▶ What is needed: Find every line below where the string "computer" shows up, and copy those lines.

▶ Given entries:
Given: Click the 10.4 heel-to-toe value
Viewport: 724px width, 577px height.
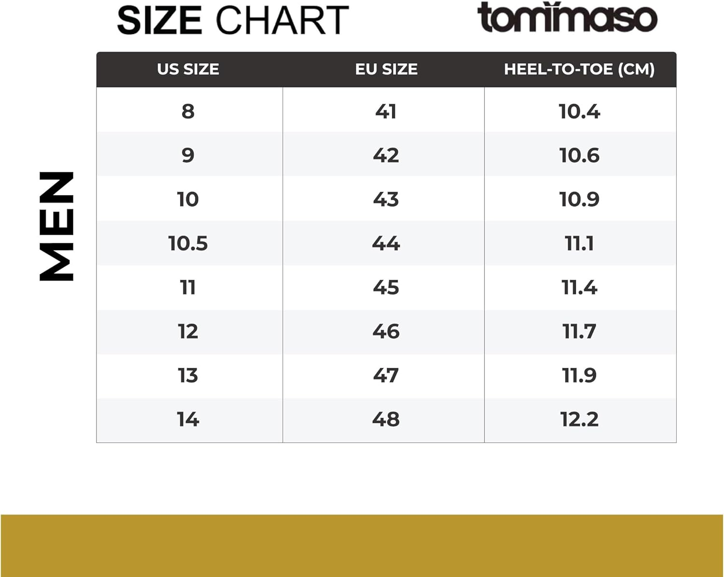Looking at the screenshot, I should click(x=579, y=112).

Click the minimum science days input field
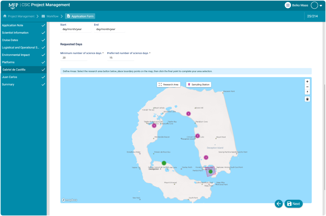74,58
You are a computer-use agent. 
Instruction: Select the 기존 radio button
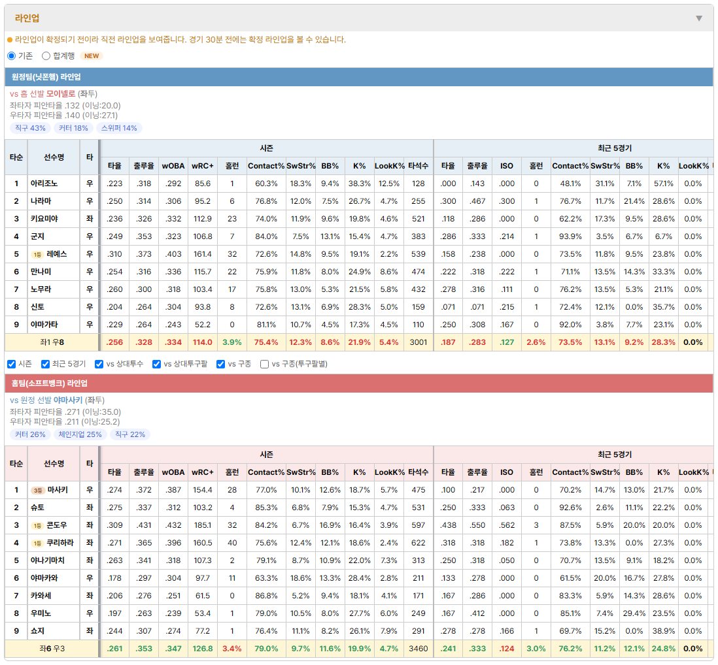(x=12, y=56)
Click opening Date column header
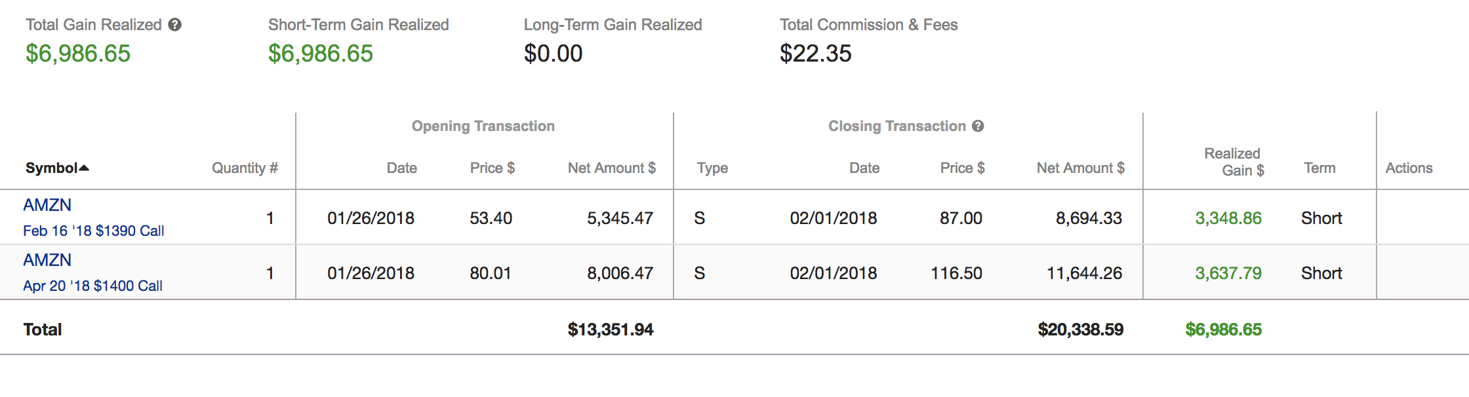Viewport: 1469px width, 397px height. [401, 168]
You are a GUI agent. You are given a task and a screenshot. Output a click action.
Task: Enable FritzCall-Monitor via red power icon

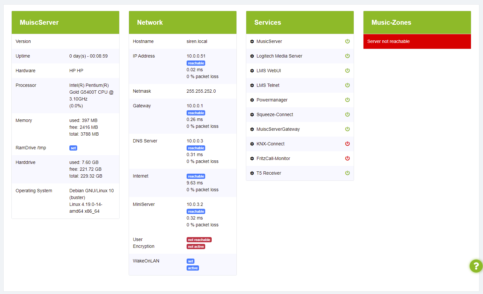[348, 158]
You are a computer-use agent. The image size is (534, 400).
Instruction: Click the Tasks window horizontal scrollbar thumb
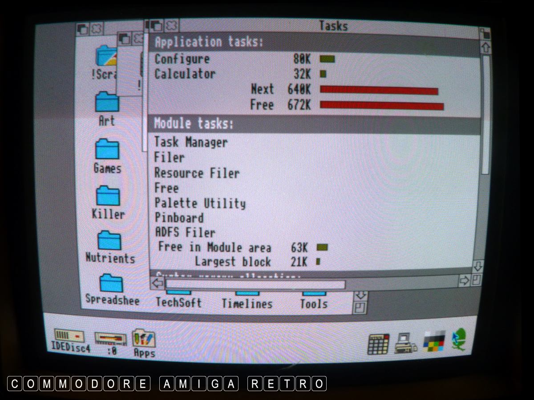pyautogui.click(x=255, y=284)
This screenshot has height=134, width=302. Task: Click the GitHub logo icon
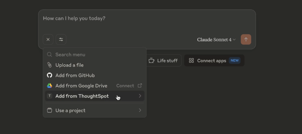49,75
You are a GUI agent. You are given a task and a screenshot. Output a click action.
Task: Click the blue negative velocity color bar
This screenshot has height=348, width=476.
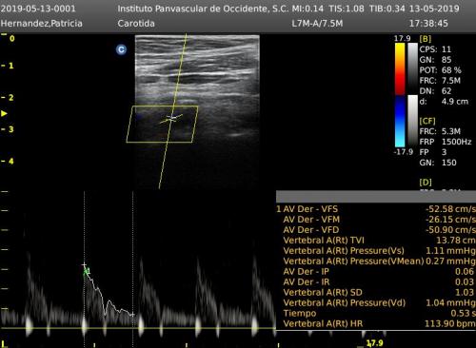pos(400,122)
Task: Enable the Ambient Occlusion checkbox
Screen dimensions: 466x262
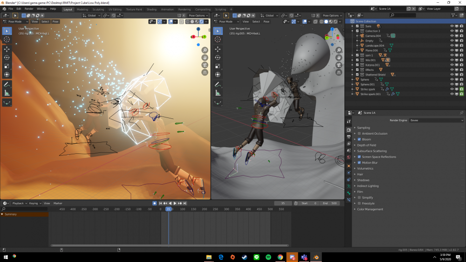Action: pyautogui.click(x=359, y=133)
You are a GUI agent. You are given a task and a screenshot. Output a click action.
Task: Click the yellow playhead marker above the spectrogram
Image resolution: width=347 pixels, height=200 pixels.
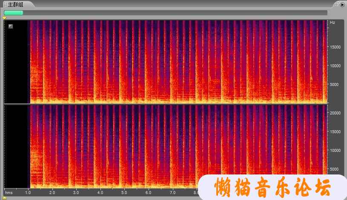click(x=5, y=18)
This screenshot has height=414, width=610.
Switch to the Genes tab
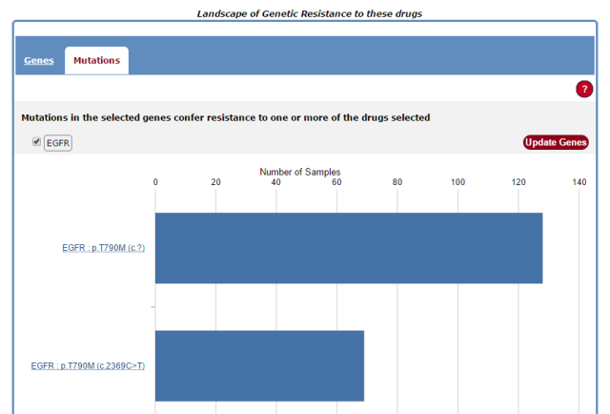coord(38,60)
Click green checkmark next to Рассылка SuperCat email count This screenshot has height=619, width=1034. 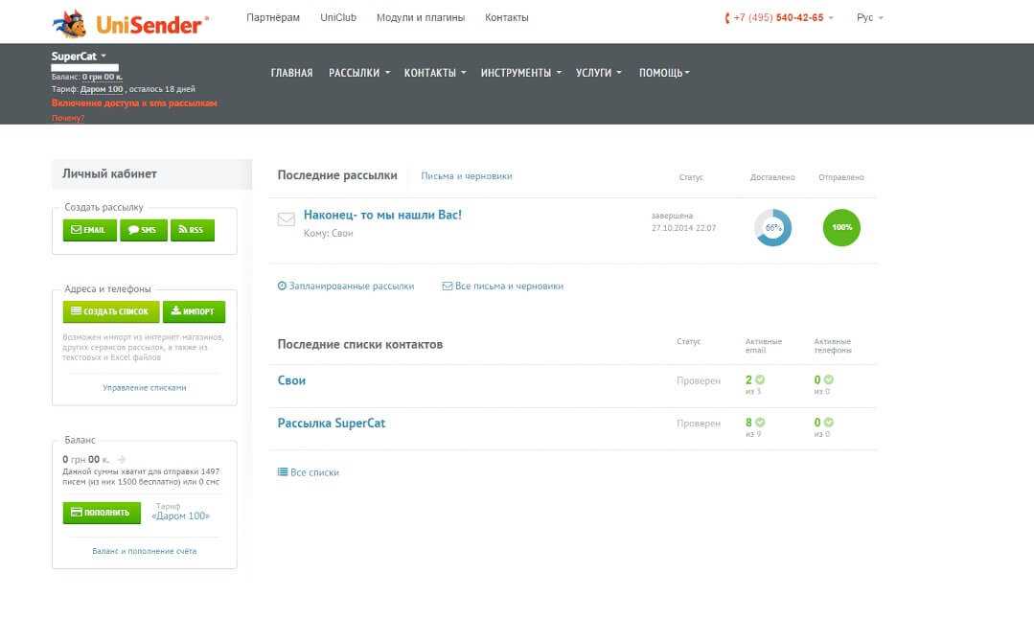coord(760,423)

▶ Task response:
You are a computer-use agent. 
You are a computer-use agent. The image size is (534, 400).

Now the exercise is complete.